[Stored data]

= = = = =

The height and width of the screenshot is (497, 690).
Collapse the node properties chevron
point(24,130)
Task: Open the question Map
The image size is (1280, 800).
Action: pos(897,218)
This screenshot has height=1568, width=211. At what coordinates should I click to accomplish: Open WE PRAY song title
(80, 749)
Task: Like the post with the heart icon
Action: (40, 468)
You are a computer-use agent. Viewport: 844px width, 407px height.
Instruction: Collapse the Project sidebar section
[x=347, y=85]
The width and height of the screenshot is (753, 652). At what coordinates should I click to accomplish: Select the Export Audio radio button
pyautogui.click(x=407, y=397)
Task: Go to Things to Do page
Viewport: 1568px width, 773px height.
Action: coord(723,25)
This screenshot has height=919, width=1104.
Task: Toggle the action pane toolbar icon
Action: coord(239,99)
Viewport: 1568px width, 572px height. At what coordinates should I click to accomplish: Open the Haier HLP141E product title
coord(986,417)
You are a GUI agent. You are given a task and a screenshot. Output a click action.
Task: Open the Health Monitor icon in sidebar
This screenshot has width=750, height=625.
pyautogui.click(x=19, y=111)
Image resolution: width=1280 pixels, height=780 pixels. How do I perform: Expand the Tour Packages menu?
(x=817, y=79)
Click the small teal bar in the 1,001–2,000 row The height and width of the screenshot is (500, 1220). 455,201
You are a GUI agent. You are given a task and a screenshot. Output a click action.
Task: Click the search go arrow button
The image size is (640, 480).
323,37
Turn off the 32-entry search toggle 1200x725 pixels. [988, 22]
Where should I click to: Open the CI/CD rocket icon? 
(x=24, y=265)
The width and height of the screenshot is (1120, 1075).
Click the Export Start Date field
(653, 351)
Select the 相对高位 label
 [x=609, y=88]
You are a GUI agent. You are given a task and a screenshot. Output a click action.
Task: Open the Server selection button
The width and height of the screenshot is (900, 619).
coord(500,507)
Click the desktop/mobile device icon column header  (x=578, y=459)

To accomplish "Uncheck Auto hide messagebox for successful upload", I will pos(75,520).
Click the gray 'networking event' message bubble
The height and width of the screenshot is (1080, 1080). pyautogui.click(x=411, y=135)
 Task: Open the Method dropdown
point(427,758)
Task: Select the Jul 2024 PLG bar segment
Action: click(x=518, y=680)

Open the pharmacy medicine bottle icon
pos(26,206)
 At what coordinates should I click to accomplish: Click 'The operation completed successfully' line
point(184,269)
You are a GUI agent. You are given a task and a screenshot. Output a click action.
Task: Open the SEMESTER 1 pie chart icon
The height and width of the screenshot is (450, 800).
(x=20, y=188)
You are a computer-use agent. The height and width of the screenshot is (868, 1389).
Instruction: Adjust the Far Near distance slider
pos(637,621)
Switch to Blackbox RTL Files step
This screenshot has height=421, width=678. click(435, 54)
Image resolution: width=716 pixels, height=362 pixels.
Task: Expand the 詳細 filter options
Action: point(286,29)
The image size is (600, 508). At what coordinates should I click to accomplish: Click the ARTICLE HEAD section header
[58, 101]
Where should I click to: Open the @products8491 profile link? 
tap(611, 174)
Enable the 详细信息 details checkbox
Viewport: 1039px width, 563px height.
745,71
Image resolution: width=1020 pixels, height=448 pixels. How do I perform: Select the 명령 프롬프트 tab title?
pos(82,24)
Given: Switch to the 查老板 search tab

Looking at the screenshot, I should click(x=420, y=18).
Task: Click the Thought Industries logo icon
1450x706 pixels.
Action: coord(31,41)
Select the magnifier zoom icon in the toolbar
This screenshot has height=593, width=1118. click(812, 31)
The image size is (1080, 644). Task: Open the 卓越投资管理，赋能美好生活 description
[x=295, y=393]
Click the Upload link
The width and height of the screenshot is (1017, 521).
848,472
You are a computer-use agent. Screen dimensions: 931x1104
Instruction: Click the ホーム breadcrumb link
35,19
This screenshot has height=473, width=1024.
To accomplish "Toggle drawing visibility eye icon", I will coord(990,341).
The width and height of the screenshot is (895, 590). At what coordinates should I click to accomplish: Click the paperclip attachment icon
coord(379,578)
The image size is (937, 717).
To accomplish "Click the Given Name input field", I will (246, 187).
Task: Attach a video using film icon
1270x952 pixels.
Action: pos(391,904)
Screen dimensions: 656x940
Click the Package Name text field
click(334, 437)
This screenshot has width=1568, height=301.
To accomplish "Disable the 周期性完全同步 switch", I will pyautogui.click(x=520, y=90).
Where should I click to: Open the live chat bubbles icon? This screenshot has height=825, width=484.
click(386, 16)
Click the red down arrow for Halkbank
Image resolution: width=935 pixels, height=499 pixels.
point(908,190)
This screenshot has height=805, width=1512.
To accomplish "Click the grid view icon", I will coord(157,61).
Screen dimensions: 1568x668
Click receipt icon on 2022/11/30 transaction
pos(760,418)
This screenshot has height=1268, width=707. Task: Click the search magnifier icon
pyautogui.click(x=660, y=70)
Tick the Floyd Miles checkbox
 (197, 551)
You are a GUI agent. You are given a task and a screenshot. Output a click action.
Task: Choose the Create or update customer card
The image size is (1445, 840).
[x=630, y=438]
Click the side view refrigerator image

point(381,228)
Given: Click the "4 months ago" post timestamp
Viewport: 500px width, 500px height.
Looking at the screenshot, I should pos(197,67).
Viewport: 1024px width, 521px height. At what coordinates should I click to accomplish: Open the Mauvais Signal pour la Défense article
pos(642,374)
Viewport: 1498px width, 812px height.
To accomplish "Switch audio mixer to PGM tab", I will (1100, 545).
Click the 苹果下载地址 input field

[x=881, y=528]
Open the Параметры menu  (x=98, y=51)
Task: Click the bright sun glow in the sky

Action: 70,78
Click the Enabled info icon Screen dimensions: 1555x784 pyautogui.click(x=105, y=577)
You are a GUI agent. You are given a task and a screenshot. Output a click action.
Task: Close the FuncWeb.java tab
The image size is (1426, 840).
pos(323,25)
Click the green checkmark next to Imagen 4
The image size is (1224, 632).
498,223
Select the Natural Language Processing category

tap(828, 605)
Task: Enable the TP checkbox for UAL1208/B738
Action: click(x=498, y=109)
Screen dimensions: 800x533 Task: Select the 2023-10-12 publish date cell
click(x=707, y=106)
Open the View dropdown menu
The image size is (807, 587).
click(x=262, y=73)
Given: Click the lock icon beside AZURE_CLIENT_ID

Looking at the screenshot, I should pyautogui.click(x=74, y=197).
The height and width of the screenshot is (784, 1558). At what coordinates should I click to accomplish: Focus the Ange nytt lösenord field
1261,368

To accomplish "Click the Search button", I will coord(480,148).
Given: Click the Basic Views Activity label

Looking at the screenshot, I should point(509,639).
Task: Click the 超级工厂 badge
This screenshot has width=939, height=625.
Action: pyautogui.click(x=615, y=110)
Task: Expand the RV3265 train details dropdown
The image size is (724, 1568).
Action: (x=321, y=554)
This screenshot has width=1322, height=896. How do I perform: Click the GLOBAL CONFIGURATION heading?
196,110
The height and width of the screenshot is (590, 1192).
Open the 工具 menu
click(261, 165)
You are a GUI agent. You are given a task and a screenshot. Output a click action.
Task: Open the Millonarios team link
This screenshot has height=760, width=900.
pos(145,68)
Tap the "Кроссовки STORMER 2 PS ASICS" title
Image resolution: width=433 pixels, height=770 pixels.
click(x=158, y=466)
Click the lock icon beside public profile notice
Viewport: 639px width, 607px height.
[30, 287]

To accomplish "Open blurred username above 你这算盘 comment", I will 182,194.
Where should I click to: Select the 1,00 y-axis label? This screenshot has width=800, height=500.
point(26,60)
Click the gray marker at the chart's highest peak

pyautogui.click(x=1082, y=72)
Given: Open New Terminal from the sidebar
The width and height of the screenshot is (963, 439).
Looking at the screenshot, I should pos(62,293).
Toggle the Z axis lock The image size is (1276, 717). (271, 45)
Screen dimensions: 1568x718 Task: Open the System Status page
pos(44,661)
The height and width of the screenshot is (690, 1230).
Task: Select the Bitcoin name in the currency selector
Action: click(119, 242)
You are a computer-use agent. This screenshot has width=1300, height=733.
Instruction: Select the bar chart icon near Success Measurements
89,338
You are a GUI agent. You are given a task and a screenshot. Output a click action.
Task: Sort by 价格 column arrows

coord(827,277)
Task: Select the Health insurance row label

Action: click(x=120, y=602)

= = = = =

* The task: Every line in the data above that includes the word "details" should be copied.

* Reply:
Enable the 详细信息 details checkbox
Task: Expand the RV3265 train details dropdown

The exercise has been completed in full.